At runtime, one area where you can often see performance issues in iOS is when implementing scrolling table views. In my production app, I have table views being driven by ClojureScript, initializing cells using data on the ClojureScript side, etc., and I have seen no stuttering when scrolling.

Otherwise, I've arguably been using the ClojureScript to "orchestrate" the otherwise native iOS UI and native iOS animations, and have had no performance issues in going this route.

For tasks such as using HTTP for image fetching or REST API calls, I simply make use of the fine native AFNetworking library, driving it from ClojureScript.

Project Status

I have used Goby to create one production app in the App Store. I'm maintaining Goby, fleshing out aspects of the Goby code as needed. As such the code is incomplete in some areas, has some rough corners in others, and questionable—but workable—design in others.

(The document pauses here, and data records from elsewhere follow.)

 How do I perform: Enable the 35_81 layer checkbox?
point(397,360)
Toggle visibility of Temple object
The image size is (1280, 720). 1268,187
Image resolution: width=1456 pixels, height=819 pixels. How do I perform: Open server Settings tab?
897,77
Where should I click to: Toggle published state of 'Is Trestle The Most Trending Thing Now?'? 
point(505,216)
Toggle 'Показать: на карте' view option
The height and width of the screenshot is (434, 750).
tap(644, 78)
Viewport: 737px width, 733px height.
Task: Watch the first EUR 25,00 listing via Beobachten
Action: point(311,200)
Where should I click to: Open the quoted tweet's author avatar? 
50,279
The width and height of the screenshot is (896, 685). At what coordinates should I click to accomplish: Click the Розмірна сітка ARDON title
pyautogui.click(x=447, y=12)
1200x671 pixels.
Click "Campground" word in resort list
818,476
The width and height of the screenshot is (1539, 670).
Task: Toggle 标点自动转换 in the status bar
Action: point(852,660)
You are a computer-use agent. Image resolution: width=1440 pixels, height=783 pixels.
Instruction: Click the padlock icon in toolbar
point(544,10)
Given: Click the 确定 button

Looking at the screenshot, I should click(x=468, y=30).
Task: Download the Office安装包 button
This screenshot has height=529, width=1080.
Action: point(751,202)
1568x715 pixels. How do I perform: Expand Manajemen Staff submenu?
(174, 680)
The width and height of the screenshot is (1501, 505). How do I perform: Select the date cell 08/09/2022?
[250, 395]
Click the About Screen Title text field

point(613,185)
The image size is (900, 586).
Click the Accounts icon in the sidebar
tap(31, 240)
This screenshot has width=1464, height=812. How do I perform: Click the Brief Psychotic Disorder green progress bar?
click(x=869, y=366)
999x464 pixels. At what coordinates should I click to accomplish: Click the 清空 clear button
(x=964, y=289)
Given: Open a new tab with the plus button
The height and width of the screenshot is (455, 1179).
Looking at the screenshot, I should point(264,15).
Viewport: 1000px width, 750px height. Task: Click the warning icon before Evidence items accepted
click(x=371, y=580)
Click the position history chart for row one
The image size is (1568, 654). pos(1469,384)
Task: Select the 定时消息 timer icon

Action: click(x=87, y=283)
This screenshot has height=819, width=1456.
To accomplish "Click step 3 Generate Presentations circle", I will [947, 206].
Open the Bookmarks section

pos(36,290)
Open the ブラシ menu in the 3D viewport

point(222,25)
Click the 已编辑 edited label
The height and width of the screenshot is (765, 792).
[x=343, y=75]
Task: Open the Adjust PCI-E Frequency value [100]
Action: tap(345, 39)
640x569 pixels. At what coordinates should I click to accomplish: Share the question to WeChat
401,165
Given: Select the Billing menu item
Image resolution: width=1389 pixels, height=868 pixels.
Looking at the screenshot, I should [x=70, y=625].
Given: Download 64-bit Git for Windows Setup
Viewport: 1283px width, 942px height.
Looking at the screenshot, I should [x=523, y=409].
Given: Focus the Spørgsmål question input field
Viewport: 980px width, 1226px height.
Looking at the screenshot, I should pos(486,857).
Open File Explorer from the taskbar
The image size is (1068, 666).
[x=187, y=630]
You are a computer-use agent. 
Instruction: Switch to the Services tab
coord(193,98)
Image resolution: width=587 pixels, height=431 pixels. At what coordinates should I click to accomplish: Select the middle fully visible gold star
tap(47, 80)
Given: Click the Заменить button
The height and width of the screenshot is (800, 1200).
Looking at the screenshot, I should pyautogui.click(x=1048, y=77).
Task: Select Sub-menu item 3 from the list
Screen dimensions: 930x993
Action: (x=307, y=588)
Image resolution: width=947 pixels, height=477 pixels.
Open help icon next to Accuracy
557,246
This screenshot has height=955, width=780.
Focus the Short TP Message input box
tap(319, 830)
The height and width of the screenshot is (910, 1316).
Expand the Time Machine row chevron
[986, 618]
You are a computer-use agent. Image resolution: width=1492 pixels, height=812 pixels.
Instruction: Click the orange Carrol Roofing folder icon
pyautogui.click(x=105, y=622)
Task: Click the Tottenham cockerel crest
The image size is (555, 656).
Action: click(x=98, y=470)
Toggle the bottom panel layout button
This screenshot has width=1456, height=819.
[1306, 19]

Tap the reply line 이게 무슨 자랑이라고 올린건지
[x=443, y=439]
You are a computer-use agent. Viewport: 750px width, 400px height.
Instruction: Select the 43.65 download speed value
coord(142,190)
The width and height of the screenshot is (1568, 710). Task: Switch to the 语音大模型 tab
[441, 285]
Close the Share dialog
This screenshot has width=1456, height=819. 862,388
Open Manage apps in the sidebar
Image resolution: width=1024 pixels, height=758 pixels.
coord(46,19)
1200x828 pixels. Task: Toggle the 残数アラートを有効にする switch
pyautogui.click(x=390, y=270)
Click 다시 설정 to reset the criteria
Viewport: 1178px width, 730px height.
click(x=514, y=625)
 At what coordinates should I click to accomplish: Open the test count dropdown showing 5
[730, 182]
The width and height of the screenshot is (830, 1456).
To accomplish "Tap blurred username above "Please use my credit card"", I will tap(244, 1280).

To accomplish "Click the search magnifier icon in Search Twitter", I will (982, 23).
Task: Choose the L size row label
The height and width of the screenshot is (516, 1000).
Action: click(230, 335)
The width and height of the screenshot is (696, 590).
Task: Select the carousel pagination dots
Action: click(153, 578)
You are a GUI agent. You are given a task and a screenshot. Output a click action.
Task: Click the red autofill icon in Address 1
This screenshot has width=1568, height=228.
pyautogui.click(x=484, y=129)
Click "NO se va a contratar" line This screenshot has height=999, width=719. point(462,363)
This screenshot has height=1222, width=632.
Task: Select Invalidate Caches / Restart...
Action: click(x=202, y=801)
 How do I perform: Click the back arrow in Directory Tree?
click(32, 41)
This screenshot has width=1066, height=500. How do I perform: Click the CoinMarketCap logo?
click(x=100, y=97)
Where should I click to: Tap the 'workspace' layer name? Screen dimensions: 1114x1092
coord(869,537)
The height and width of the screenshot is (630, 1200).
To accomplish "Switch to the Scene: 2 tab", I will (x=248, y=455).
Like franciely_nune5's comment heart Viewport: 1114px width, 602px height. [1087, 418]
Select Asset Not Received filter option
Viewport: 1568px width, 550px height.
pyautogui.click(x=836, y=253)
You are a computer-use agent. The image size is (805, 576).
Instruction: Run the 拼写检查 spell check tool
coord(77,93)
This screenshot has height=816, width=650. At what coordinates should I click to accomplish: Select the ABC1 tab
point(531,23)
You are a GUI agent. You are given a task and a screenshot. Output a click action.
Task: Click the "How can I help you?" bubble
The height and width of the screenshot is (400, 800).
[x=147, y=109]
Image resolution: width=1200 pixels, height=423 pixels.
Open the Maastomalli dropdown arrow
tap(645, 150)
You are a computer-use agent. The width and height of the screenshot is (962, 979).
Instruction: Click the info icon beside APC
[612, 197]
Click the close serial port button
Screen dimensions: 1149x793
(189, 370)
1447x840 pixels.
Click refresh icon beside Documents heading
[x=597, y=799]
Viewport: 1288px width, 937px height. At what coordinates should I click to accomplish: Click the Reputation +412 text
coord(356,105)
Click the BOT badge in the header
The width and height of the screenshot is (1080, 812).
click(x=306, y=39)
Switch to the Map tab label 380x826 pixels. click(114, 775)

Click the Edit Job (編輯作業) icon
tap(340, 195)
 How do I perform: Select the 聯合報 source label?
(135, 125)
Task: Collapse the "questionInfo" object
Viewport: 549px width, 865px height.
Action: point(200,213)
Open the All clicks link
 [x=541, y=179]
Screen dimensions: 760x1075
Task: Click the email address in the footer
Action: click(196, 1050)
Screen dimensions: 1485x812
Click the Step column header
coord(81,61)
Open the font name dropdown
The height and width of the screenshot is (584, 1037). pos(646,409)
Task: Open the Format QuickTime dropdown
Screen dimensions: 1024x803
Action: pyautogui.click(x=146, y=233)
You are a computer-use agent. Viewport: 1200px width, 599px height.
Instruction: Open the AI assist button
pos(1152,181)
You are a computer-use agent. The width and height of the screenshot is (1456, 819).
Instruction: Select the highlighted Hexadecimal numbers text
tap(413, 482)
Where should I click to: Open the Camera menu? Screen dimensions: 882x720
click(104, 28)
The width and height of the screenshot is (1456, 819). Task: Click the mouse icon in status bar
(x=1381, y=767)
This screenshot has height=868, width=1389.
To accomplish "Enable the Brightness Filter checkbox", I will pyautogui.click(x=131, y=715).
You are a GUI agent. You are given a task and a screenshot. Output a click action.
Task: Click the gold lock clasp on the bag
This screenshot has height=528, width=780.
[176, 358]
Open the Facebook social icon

For future apps, I'm instead focusing on using ClojureScript with Om and React Native. This leads to a much saner architectural style, adhering to FP principles, embracing immutability, etc. Goby was created in a world that didn't have React Native. I am no longer pushing forward with the imperative approach used by Goby. To learn more about React Native with ClojureScript, see cljsrn.org.

License

Copyright © 2014–2017 Mike Fikes and Contributors

Distributed under the Eclipse Public License either version 1.0 or (at your option) any later version.